##### Passage

The Micro–Programmed Control Unit In a micro–programmed control unit, the control signals correspond to bits in a micro–memory, which are read into a micro–MBR and emitted.

The micro–control unit ( CU ) 1) places an address into the micro–Memory Address Register ( MAR ), 2) the control word is read from the Control Read–Only Memory (CROM), 3) into the micro–Memory Buffer Register, and 4) the control signals are issued.

The Micro–Programmed Control Unit The goal of the System/360 micro–programmed control unit [R_51] was to “help design a fixed instruction set capable of reaching across a compatible line of machines in a wide range of performances”. The same authors [R_51] go on to note that “the use of microprogramming has, however, made it feasible for the smaller models of SYSTEM/360 to provide the same comprehensive instruction set as the larger models”. Tucker [R_51] notes that “There has been much talk, but little success, in providing higher–level languages for micro–programs. There seem to be a number of factors which contribute to this. Primarily, almost no inefficiency is tolerated in micro–programs”. Tucker goes on to speak of the “micro–programmer who can justifiably spend hours trying to squeeze a cycle out of his code and who may make changes to the data path to do so”. Tucker notes that the System/360 Model 30 is micro–programmed to run IBM 1401 programs in their native form. This was an additional inducement to those owning an IBM 1401 to “move up”.

##########
##### Records shown

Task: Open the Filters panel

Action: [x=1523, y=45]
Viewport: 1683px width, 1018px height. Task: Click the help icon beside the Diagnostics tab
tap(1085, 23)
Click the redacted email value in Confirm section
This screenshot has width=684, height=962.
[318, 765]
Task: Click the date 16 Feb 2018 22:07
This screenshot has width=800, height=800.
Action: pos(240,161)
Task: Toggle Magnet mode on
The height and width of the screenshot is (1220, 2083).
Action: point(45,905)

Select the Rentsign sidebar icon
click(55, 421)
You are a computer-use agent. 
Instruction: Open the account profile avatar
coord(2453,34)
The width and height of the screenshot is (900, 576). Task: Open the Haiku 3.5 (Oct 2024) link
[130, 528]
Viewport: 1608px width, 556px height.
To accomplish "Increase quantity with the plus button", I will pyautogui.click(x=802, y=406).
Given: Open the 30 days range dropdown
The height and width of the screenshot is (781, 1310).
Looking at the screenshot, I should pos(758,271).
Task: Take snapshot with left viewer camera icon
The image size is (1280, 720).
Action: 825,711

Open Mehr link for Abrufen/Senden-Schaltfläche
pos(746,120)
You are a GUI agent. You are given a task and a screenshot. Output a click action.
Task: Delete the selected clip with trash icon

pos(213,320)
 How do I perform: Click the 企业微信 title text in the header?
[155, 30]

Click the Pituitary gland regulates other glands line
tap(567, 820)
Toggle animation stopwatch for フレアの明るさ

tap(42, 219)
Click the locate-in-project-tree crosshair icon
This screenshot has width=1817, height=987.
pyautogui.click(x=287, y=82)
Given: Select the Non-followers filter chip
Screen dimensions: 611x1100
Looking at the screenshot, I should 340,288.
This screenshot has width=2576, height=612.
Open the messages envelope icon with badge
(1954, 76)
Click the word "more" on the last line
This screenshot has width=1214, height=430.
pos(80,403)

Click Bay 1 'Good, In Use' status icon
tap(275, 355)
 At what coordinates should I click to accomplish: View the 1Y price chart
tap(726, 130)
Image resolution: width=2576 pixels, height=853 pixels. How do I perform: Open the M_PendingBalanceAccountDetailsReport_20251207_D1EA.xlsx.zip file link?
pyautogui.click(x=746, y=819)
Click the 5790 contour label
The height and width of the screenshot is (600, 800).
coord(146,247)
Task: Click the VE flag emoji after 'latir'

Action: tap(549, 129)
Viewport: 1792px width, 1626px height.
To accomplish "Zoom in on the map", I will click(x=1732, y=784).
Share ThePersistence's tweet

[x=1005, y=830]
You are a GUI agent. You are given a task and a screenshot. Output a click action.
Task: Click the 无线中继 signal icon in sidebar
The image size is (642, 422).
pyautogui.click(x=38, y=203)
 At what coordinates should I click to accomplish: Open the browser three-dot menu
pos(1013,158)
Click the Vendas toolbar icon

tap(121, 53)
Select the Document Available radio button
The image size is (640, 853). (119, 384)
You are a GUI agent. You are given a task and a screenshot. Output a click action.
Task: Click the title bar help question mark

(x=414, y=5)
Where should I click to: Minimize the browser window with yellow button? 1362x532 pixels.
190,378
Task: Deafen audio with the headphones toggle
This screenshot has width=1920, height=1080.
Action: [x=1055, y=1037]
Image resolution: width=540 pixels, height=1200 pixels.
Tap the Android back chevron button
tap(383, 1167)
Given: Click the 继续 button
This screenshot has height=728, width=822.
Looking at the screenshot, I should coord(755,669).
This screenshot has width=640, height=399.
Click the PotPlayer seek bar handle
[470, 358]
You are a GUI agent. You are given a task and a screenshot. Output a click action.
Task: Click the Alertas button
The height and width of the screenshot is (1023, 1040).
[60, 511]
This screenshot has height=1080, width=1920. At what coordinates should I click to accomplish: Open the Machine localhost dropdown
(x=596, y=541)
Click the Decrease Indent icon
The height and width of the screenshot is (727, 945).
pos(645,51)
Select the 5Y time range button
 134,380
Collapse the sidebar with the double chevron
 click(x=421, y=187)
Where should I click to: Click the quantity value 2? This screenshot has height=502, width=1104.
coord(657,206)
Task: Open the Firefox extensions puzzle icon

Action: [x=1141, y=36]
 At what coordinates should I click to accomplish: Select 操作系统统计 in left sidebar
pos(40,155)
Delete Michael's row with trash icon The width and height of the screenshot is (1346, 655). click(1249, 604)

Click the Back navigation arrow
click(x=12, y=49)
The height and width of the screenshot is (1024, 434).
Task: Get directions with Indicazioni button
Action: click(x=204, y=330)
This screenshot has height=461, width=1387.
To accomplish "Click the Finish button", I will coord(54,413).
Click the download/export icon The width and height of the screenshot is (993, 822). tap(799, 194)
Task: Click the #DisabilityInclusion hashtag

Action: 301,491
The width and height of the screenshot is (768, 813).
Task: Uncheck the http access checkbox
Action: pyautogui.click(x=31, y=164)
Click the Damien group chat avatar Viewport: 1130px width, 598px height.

##########

• **Your tasks**
- 1) Which numbered steps does the passage on micro-programmed control units list for the micro-control unit?
- 2) Write the next part of the passage on micro-programmed control units, starting after its last sentence.

• **Answers to the exercises**
- 1)
1. It places an address into the micro-Memory Address Register (MAR).
2. The control word is read from the Control Read-Only Memory (CROM).
3. The control word goes into the micro-Memory Buffer Register.
4. The control signals are issued.

- 2)
Handling Legacy Software During the introduction of the System/360, IBM underestimated the large customer investment in legacy software especially at the assembly language level. In order to prevent mass defection of customers to Honeywell, which was offering its model H–200 that would run IBM 1401 assembly language programs, IBM was forced to develop some sort of simulator to run on the System/360. It was understood that a software simulator of the IBM 1401 running on any System/360 model would be unacceptably slow. IBM was “spared mass defection of former customers” when engineers working on the Model 30 suggested the use of an extra control store on the micro–programmed control unit to allow the Model 30 to execute IBM 1401 instructions in native mode [R_62]. Stuart Tucker and Larry Moss led the effort to provide the ability on the System/360 Model 30 to execute native mode software for both the IBM 1401 and IBM 700 series. Moss termed their work as “emulation” [R_63]. The emulators they designed worked well enough so that many customers never converted legacy software and instead ran it for many years on System/360 hardware using emulation. This was a great marketing success for IBM.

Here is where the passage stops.